Марыся мне и рассказала, что со всеми евреями города случилось. Казаки обложили дровами стены синагоги и разожгли огромный костер. Все сгорели, все до единого. Тогда я поняла, почему бабушка меня звала, – живой лучше, чем сожженной.

Лучше? Я тогда много о том думала и решила, что лучше было погибнуть вместе со всеми, чем пережить то, что пережила. И на Бога я сильно обиделась. Ведь там столько мужчин о спасении Его просили, молились, свитки Торы вверх поднимали. И женщины, и дети, все плакали, все Его умоляли. Почему Он не спас, почему не пришел на помощь?!

Если Он не захотел услышать их молитву, я не хочу такого Бога. А может, Его вообще нет, просто сказки, глупости. И мне все равно стало, словно тот огонь, что мою семью сжег, внутри меня тоже прошелся. Пусть будет как будет, хуже уже некуда.

Марыся показала меня ксендзу. Он уже немолодой был, сухонький, лицо гладкое, и седые волосы венчиком. Ладно, говорит, пусть остается тебе помощницей.

Помылась я вечером, переоделась в одежду польскую, совсем как иноверка стала. А ночью ко мне ксендз пришел. Сказал: если будешь меня ублажать – жить дам. Сытой будешь, в тепле и достатке, и никто тебя пальцем не тронет, кроме меня.

Мне все равно было, и я согласилась. После десятков молодых буйных жолнеров, которые вытворяли со мной такое, что шестнадцатилетней девушке в страшном сне не приснится, этот старичок был как пустое место.

Прошло несколько недель. Жить у ксендза и вправду было спокойно. С работой по дому я быстро справлялась, потом уходила в свою клетушку, садилась на кровать и сидела часами, ни о чем не думая. И в голове, и в сердце пусто стало, не хотелось ничего и не думалось ни о ком. Все, кого я знала, сгорели в синагоге.

Через неделю или две ксендз меня позвал. Он вообще добрый был, тихий такой, осторожный. За все это время только раз ночью приходил на несколько минут, я даже проснуться толком не успела.

По голове меня погладил, точно ребенка малого, и сказал: дитя, я не могу жить под одной крышей с некрещеной еврейкой. Выбирай, или ты уходишь из Немирова в поисках уцелевших соплеменников, или принимаешь святую веру. Я тебе от души советую стать католичкой и воспользоваться всеми выгодами нового положения.

За окном было пасмурно, а на душе у меня хмуро. Куда идти, кого искать? Да и остался ли кто в живых? Зачем, для чего? Богу я перестала верить, а людям и подавно. Поэтому и согласилась.

После крещения ксендз мне подарил золотой крестик на золотой цепочке. Велел всегда носить поверх блузки, чтобы все видели. Я поносила полгода, а потом сняла. Кто его увидит, я ведь из дома почти не выходила.
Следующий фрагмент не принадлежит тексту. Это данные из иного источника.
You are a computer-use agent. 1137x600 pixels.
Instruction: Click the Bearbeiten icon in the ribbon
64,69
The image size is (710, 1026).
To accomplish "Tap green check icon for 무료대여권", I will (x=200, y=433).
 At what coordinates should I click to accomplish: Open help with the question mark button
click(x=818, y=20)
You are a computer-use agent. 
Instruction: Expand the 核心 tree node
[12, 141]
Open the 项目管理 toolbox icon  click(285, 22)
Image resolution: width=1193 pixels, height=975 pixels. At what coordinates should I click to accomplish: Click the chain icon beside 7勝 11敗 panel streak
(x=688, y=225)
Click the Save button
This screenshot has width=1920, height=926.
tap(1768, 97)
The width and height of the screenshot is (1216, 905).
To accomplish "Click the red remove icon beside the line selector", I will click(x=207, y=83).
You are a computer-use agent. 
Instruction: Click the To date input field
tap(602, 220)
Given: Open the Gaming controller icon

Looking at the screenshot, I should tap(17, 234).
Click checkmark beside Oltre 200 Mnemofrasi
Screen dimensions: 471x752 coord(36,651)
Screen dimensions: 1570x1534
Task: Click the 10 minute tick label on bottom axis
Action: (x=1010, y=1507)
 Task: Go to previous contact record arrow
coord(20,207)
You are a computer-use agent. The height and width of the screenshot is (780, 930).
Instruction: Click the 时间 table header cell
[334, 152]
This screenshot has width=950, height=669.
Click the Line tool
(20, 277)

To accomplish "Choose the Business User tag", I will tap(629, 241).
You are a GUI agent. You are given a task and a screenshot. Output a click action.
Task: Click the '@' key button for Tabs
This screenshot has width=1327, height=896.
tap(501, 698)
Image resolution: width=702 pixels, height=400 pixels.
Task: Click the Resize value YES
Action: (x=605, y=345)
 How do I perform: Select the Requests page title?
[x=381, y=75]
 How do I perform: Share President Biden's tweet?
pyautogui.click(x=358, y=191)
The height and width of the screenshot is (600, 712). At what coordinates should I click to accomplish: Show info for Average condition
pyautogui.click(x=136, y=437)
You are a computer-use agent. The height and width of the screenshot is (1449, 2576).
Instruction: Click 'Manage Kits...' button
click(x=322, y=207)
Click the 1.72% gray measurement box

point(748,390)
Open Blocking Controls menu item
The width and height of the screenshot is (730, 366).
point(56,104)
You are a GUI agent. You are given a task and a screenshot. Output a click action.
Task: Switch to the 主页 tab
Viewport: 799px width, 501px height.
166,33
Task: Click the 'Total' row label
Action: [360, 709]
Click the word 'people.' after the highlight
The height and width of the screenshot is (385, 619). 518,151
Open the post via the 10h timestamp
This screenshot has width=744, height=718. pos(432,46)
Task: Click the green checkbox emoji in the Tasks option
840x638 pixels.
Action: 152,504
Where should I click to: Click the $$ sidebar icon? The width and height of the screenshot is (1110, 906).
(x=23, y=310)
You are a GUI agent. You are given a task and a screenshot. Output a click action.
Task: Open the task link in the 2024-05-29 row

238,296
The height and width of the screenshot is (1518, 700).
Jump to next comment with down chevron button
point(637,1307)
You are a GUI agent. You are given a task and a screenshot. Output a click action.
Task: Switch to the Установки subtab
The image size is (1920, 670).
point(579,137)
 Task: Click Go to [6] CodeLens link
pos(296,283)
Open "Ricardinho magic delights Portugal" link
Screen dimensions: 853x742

Через три года умерла Марыся, служанка, а еще через год и ксендз. Приехал новый, молодой, высокий, смуглый, с бычьими упрямыми глазами. Я испугалась, как теперь будет по ночам. Старичок меня давно не трогал, а вот этот бык очень походил на жолнера.

Но все по-другому получилось. Ксендз утром приехал, вещи разложил, пообедал, что я подала, а потом и говорит: не могу жить в одном доме с молодой женщиной, люди дурное подумают. Собирай свои вещи и уходи.

Какие вещи? Ничего у меня не было, кроме старой одежды Марыси. Ушла под дождь, как пришла, без ничего. Ноги сами принесли меня к развалинам синагоги, на крутой берег. Подошла я к самому краю, заглянула вниз и решилась. Помедлила секунду, не знала, то ли кадиш по себе сказать, то ли перекреститься. Махнула рукой – и головой вниз.

Умерла я сразу, по реке бревно с верховьев плыло, оно мне шею и сломало. А вот потом началось: никуда меня пускать не хотят. И крещеная, и самоубийца. Сказали, пока не умру по-человечески, буду скитаться. Так и мечусь между землей и небом в поисках пристанища.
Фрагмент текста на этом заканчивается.